▶ [WHAT THE EXERCISE ASKS]
Without the pictures, print the lines from the one holding "Open the Termus Uza nian link" through the last line below, both included, exactly as they stand.
•••••
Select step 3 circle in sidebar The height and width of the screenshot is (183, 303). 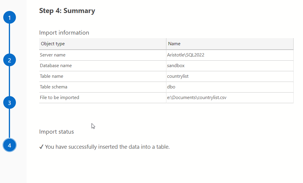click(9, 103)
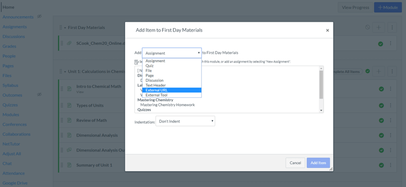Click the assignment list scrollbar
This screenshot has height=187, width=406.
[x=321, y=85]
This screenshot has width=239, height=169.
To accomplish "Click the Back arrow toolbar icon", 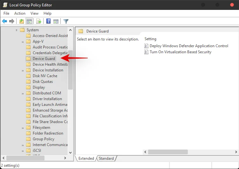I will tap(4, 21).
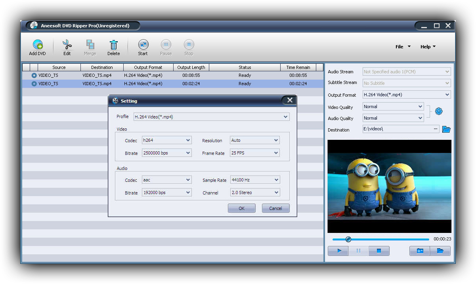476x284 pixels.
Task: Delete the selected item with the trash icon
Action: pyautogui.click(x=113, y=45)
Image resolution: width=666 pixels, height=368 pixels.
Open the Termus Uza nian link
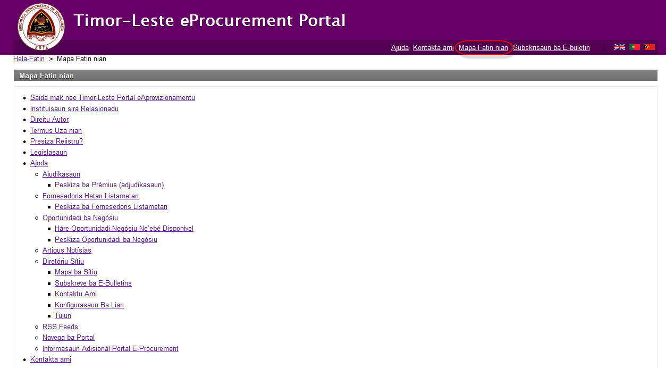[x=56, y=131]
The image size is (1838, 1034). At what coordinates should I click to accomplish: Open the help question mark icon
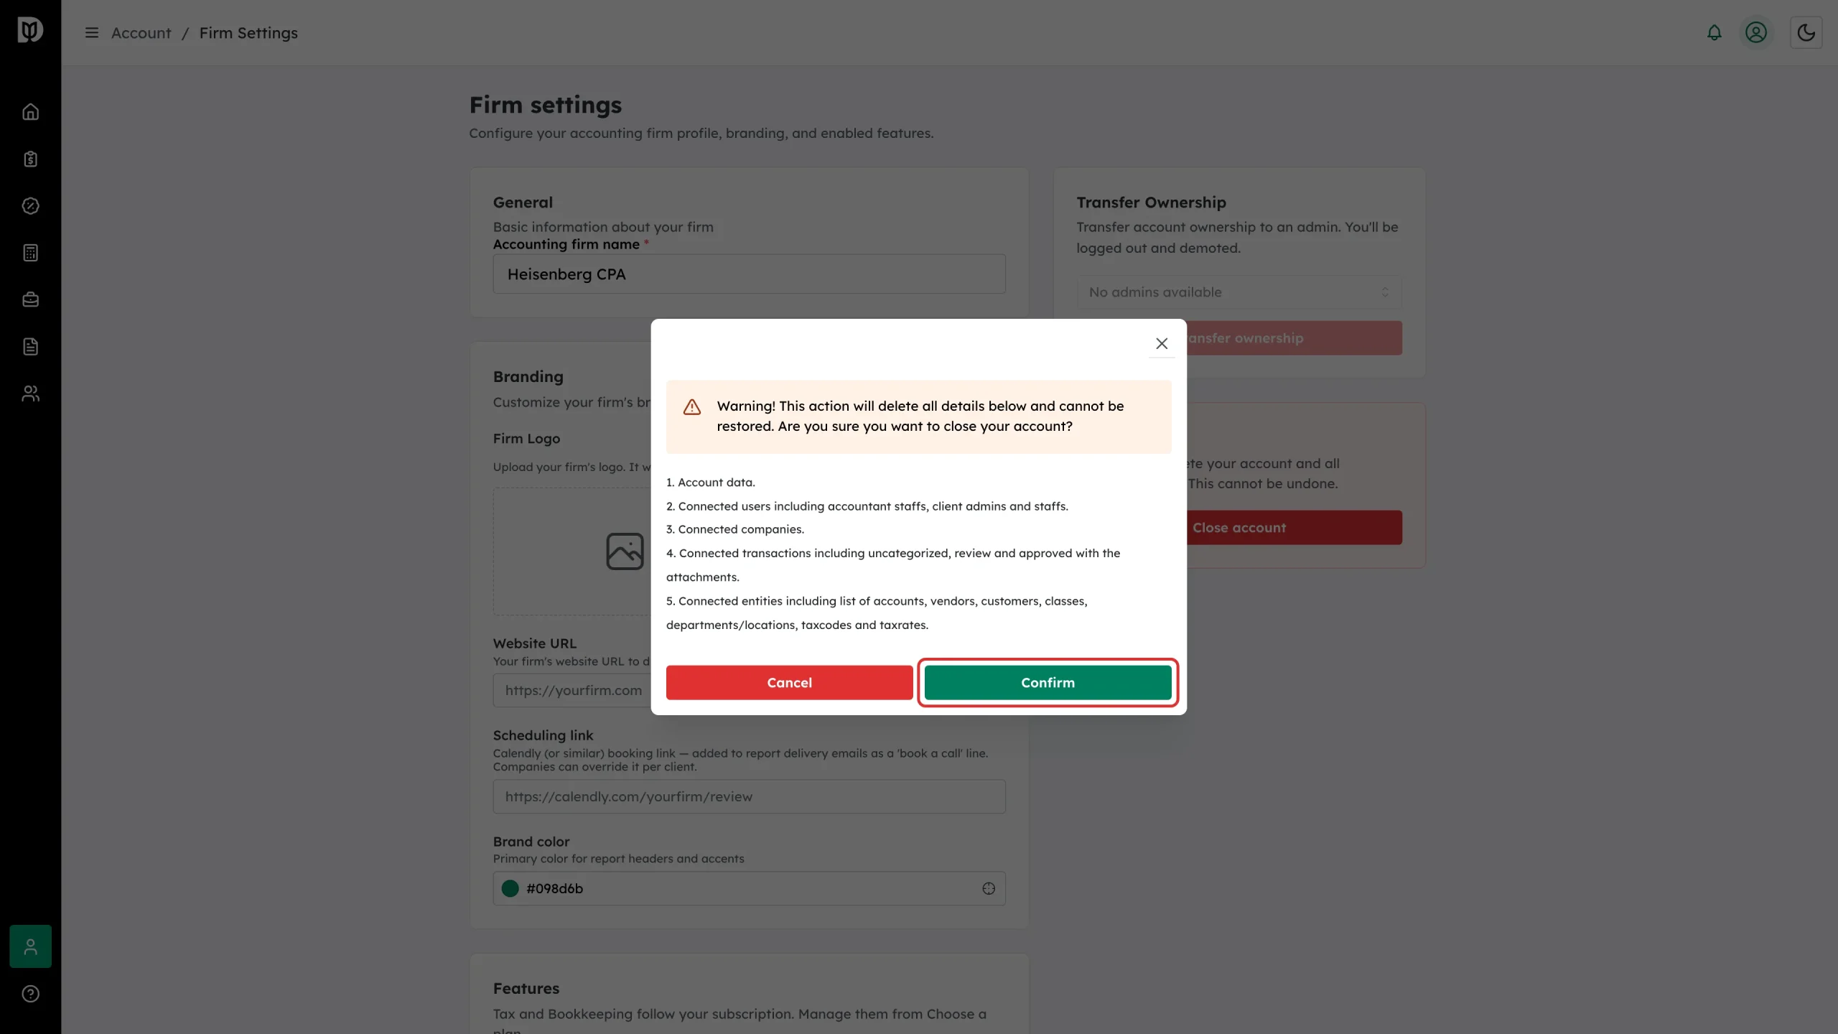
•••••
▶ [RESPONSE TO THE TASK]
Open the Termus Uza nian link
[x=56, y=131]
The image size is (1838, 1034). At what coordinates should I click to accomplish: Open the help question mark icon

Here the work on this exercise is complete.